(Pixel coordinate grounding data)
----------

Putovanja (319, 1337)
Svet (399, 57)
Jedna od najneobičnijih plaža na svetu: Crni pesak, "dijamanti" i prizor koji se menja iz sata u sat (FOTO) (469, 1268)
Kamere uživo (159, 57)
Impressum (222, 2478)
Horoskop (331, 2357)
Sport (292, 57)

----------

**ABOUT THIS EXERCISE**:
Each line from the one containing "Svet (399, 57)" to the end of the records should be echoed exactly, and no other line.

**TASK OUTPUT**:
Svet (399, 57)
Jedna od najneobičnijih plaža na svetu: Crni pesak, "dijamanti" i prizor koji se menja iz sata u sat (FOTO) (469, 1268)
Kamere uživo (159, 57)
Impressum (222, 2478)
Horoskop (331, 2357)
Sport (292, 57)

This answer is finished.